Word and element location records

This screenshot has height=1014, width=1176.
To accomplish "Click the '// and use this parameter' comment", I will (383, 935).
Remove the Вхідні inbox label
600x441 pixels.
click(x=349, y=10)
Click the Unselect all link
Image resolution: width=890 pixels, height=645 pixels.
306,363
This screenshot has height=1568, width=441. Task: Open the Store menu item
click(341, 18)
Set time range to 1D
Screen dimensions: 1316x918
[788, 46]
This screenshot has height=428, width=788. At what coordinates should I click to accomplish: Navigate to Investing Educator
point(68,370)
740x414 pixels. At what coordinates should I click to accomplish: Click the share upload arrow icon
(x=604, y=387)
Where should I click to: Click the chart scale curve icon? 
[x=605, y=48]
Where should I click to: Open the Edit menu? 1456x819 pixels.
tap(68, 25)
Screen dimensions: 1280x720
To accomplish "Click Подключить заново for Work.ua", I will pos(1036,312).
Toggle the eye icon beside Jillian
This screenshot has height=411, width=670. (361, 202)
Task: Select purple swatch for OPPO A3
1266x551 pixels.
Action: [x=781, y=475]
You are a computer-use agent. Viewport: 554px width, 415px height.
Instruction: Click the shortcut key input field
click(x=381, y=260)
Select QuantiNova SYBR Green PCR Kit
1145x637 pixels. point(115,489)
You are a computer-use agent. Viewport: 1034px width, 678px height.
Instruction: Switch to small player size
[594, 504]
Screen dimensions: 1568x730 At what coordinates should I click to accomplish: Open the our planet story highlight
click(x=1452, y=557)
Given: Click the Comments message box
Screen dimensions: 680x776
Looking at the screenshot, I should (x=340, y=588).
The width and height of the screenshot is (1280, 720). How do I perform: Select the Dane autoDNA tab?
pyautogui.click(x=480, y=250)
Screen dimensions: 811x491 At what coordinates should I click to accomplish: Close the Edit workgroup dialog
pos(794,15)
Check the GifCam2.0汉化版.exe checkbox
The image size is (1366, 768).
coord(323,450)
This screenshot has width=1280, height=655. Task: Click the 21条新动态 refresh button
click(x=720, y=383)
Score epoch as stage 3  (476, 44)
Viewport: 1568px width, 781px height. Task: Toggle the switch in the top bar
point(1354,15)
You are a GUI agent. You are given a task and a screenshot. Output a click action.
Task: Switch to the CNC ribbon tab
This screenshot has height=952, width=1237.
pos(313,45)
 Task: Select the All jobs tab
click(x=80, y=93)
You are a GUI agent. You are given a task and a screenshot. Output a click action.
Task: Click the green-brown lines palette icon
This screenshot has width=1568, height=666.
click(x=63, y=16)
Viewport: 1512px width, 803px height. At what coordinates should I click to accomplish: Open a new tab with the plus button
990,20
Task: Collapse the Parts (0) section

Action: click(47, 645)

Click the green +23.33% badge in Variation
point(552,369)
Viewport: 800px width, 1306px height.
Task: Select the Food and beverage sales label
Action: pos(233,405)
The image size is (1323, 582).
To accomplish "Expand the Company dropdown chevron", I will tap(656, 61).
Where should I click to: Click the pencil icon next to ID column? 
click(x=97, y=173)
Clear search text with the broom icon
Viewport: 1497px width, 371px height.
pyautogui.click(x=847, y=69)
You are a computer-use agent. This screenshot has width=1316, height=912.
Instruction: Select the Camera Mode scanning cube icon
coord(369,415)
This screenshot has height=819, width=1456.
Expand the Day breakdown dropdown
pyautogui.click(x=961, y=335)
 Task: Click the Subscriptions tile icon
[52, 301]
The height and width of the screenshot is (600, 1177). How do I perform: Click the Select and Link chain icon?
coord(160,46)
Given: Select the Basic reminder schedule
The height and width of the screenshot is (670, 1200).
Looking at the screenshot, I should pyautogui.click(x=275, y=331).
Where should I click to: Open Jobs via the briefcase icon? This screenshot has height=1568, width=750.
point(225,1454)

# What is expected
Reproduce the records verbatim, starting from the first line and ending with the line that contains "(x=604, y=387)", including both of those lines.

# Solution to this problem
This screenshot has height=1014, width=1176.
To accomplish "Click the '// and use this parameter' comment", I will (383, 935).
Remove the Вхідні inbox label
600x441 pixels.
click(x=349, y=10)
Click the Unselect all link
Image resolution: width=890 pixels, height=645 pixels.
306,363
This screenshot has height=1568, width=441. Task: Open the Store menu item
click(341, 18)
Set time range to 1D
Screen dimensions: 1316x918
[788, 46]
This screenshot has height=428, width=788. At what coordinates should I click to accomplish: Navigate to Investing Educator
point(68,370)
740x414 pixels. At what coordinates should I click to accomplish: Click the share upload arrow icon
(x=604, y=387)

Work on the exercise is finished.